North Carolina is a “landlord friendly” state on many fronts, including a landlord’s freedom to operate their business with minimal regulation. To that end, North Carolina landlords do not face any kind of rent control or fee limiting, thus allowing them to set rates for both freely. North Carolina landlords are also free to enter any tenant’s unit without permission by default, which makes it easier for them to gain leverage when establishing an entry policy with tenants.

What are a tenant’s rights in North Carolina?

Tenants in North Carolina maintain several rights, including the right to withhold rent under very limited circumstances. A North Carolina tenant’s right to seek housing without facing discrimination is far less limited though, while the same can be said of a North Carolina tenant’s right to seek damages in small claims court.

Can a tenant change the locks in North Carolina?
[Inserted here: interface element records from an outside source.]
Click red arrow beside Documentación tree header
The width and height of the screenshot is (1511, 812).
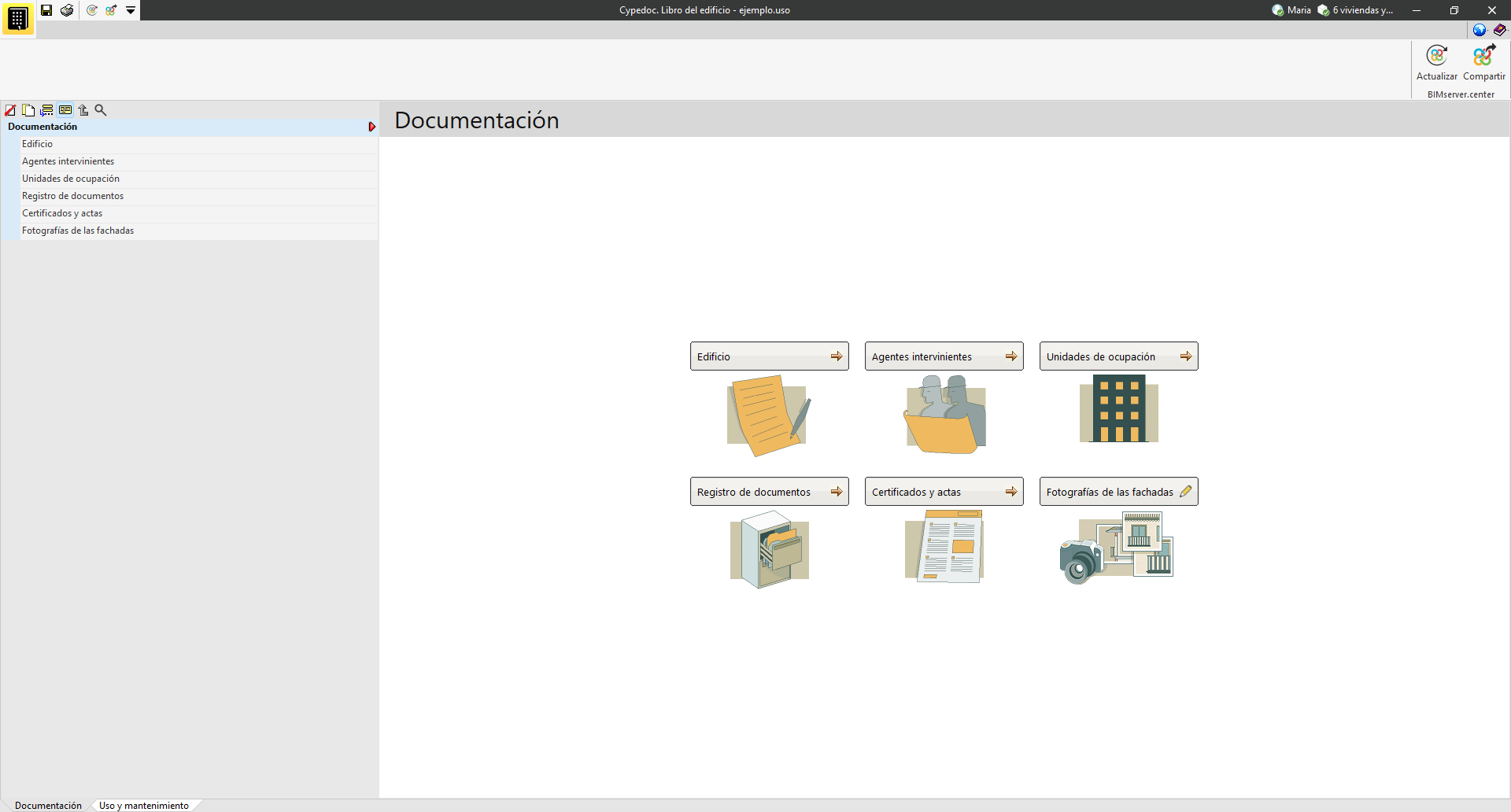pos(371,127)
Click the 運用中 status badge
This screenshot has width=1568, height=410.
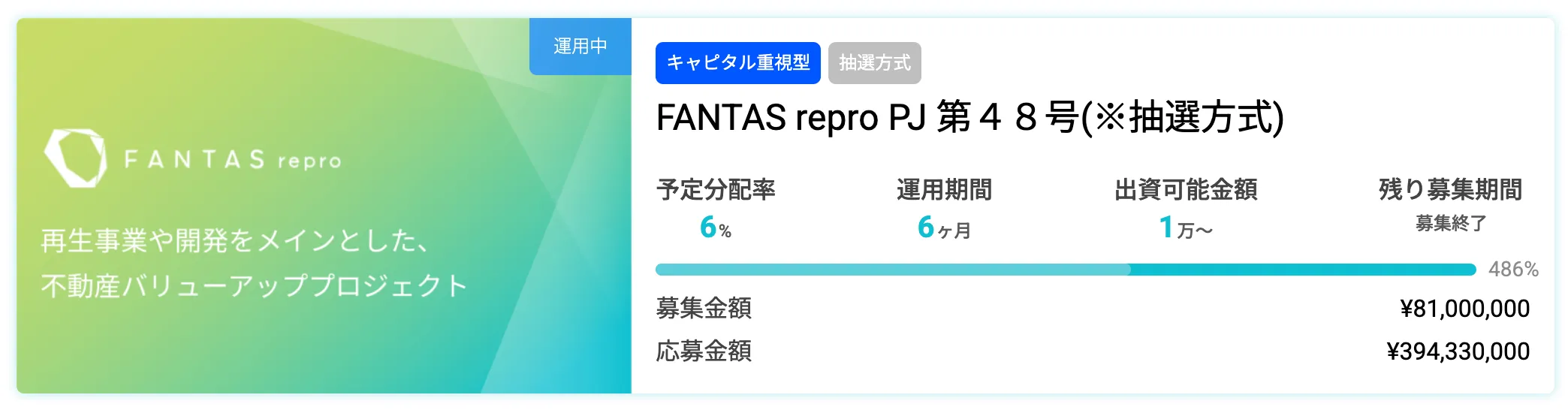pyautogui.click(x=580, y=47)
North Carolina tenants can request a lock change from their landlord, but only in limited circumstances. Specifically, the tenant must provide proof of their status as a domestic abuse victim, after which the landlord must usually carry out the change within 48-72 hours. If the landlord does not act swiftly in this situation, then a tenant may change their own locks. To ensure that this alternative procedure is legal, though, a North Carolina tenant who ends up changing their own locks must provide their landlord with a spare copy within 48 hours of the job’s completion.